**Stored entries:**
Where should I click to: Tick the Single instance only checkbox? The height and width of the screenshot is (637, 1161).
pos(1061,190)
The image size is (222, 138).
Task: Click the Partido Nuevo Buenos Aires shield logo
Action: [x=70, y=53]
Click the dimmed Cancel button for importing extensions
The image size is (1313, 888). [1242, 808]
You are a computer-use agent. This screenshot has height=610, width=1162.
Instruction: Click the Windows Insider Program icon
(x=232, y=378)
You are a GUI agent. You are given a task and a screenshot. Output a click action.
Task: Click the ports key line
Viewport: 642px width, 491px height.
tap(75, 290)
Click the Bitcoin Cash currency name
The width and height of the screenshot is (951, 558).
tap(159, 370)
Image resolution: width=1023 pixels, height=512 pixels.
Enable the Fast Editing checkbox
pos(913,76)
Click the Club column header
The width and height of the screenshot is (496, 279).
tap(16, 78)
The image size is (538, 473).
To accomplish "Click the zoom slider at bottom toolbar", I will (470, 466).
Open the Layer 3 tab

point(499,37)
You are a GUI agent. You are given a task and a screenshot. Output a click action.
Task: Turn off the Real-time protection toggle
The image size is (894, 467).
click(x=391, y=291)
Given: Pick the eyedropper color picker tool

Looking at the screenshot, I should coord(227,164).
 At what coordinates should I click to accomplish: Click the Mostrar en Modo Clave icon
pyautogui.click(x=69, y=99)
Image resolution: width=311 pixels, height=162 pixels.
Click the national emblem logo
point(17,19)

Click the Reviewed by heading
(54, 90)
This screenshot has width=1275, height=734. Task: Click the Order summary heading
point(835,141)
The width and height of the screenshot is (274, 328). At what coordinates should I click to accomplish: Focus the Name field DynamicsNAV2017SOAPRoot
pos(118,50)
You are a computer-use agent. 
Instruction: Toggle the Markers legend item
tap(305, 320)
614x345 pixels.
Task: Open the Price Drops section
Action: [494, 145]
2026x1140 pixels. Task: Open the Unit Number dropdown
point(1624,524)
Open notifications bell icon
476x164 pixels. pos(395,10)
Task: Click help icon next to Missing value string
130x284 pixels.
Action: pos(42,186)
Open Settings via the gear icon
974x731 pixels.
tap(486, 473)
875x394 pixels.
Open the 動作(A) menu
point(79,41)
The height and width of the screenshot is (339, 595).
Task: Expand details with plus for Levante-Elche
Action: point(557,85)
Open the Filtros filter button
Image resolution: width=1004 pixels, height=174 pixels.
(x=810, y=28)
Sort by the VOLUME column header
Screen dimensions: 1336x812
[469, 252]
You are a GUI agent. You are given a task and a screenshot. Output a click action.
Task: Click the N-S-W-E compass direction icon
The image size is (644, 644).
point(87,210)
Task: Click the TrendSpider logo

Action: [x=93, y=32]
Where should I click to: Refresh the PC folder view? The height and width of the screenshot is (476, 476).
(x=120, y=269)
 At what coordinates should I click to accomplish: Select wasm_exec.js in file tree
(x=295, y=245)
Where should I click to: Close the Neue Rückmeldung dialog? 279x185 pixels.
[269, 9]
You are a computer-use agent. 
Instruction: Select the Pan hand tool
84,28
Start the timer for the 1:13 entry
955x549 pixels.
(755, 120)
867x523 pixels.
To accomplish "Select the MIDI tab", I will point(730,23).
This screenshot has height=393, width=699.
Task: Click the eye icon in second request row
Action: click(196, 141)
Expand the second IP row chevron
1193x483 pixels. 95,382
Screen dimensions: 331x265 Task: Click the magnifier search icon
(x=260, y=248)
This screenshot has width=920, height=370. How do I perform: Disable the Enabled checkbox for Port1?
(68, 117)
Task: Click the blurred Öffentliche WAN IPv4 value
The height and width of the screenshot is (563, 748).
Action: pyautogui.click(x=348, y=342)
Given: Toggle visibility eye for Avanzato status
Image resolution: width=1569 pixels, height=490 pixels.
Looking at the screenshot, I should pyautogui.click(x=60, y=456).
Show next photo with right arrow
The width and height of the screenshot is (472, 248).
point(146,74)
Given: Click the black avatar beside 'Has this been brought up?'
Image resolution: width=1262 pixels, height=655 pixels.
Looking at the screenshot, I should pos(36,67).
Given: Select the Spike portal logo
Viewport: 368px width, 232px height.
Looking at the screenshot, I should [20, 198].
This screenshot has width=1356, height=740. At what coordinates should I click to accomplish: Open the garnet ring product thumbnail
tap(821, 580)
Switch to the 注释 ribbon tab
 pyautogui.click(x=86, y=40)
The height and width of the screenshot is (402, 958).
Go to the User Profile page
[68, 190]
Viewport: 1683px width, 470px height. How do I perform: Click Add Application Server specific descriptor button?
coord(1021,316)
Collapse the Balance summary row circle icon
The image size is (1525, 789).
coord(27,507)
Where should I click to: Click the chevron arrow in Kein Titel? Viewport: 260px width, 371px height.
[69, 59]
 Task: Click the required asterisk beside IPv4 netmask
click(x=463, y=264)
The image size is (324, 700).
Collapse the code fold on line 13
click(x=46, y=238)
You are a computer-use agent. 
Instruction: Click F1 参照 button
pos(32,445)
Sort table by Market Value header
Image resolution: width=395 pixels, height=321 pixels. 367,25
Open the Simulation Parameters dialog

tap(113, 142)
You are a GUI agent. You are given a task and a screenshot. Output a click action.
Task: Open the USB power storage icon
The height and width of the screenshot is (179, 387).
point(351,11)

**ABOUT THIS TASK:**
The records above must be retyped in full. Keep each one exactly as it is.

**RESPONSE TO THE EXERCISE:**
Where should I click to: Tick the Single instance only checkbox? The height and width of the screenshot is (637, 1161).
pos(1061,190)
The image size is (222, 138).
Task: Click the Partido Nuevo Buenos Aires shield logo
Action: [x=70, y=53]
Click the dimmed Cancel button for importing extensions
The image size is (1313, 888). [1242, 808]
You are a computer-use agent. This screenshot has height=610, width=1162.
Instruction: Click the Windows Insider Program icon
(x=232, y=378)
You are a GUI agent. You are given a task and a screenshot. Output a click action.
Task: Click the ports key line
Viewport: 642px width, 491px height.
tap(75, 290)
Click the Bitcoin Cash currency name
The width and height of the screenshot is (951, 558).
tap(159, 370)
Image resolution: width=1023 pixels, height=512 pixels.
Enable the Fast Editing checkbox
pos(913,76)
Click the Club column header
The width and height of the screenshot is (496, 279).
tap(16, 78)
The image size is (538, 473).
To accomplish "Click the zoom slider at bottom toolbar", I will (470, 466).
Open the Layer 3 tab

point(499,37)
You are a GUI agent. You are given a task and a screenshot. Output a click action.
Task: Turn off the Real-time protection toggle
The image size is (894, 467).
click(x=391, y=291)
Given: Pick the eyedropper color picker tool

Looking at the screenshot, I should coord(227,164).
 At what coordinates should I click to accomplish: Click the Mostrar en Modo Clave icon
pyautogui.click(x=69, y=99)
Image resolution: width=311 pixels, height=162 pixels.
Click the national emblem logo
point(17,19)

Click the Reviewed by heading
(54, 90)
This screenshot has width=1275, height=734. Task: Click the Order summary heading
point(835,141)
The width and height of the screenshot is (274, 328). At what coordinates should I click to accomplish: Focus the Name field DynamicsNAV2017SOAPRoot
pos(118,50)
You are a computer-use agent. 
Instruction: Toggle the Markers legend item
tap(305, 320)
614x345 pixels.
Task: Open the Price Drops section
Action: [494, 145]
2026x1140 pixels. Task: Open the Unit Number dropdown
point(1624,524)
Open notifications bell icon
476x164 pixels. pos(395,10)
Task: Click help icon next to Missing value string
130x284 pixels.
Action: pos(42,186)
Open Settings via the gear icon
974x731 pixels.
tap(486, 473)
875x394 pixels.
Open the 動作(A) menu
point(79,41)
The height and width of the screenshot is (339, 595).
Task: Expand details with plus for Levante-Elche
Action: point(557,85)
Open the Filtros filter button
Image resolution: width=1004 pixels, height=174 pixels.
(x=810, y=28)
Sort by the VOLUME column header
Screen dimensions: 1336x812
[469, 252]
You are a GUI agent. You are given a task and a screenshot. Output a click action.
Task: Click the N-S-W-E compass direction icon
The image size is (644, 644).
point(87,210)
Task: Click the TrendSpider logo

Action: [x=93, y=32]
Where should I click to: Refresh the PC folder view? The height and width of the screenshot is (476, 476).
(x=120, y=269)
 At what coordinates should I click to accomplish: Select wasm_exec.js in file tree
(x=295, y=245)
Where should I click to: Close the Neue Rückmeldung dialog? 279x185 pixels.
[269, 9]
You are a computer-use agent. 
Instruction: Select the Pan hand tool
84,28
Start the timer for the 1:13 entry
955x549 pixels.
(755, 120)
867x523 pixels.
To accomplish "Select the MIDI tab", I will point(730,23).
This screenshot has height=393, width=699.
Task: Click the eye icon in second request row
Action: click(196, 141)
Expand the second IP row chevron
1193x483 pixels. 95,382
Screen dimensions: 331x265 Task: Click the magnifier search icon
(x=260, y=248)
This screenshot has width=920, height=370. How do I perform: Disable the Enabled checkbox for Port1?
(68, 117)
Task: Click the blurred Öffentliche WAN IPv4 value
The height and width of the screenshot is (563, 748).
Action: pyautogui.click(x=348, y=342)
Given: Toggle visibility eye for Avanzato status
Image resolution: width=1569 pixels, height=490 pixels.
Looking at the screenshot, I should pyautogui.click(x=60, y=456).
Show next photo with right arrow
The width and height of the screenshot is (472, 248).
point(146,74)
Given: Click the black avatar beside 'Has this been brought up?'
Image resolution: width=1262 pixels, height=655 pixels.
Looking at the screenshot, I should pos(36,67).
Given: Select the Spike portal logo
Viewport: 368px width, 232px height.
Looking at the screenshot, I should [20, 198].
This screenshot has width=1356, height=740. At what coordinates should I click to accomplish: Open the garnet ring product thumbnail
tap(821, 580)
Switch to the 注释 ribbon tab
 pyautogui.click(x=86, y=40)
The height and width of the screenshot is (402, 958).
Go to the User Profile page
[68, 190]
Viewport: 1683px width, 470px height. How do I perform: Click Add Application Server specific descriptor button?
coord(1021,316)
Collapse the Balance summary row circle icon
The image size is (1525, 789).
coord(27,507)
Where should I click to: Click the chevron arrow in Kein Titel? Viewport: 260px width, 371px height.
[69, 59]
 Task: Click the required asterisk beside IPv4 netmask
click(x=463, y=264)
The image size is (324, 700).
Collapse the code fold on line 13
click(x=46, y=238)
You are a computer-use agent. 
Instruction: Click F1 参照 button
pos(32,445)
Sort table by Market Value header
Image resolution: width=395 pixels, height=321 pixels. 367,25
Open the Simulation Parameters dialog

tap(113, 142)
You are a GUI agent. You are given a task and a screenshot. Output a click action.
Task: Open the USB power storage icon
The height and width of the screenshot is (179, 387).
point(351,11)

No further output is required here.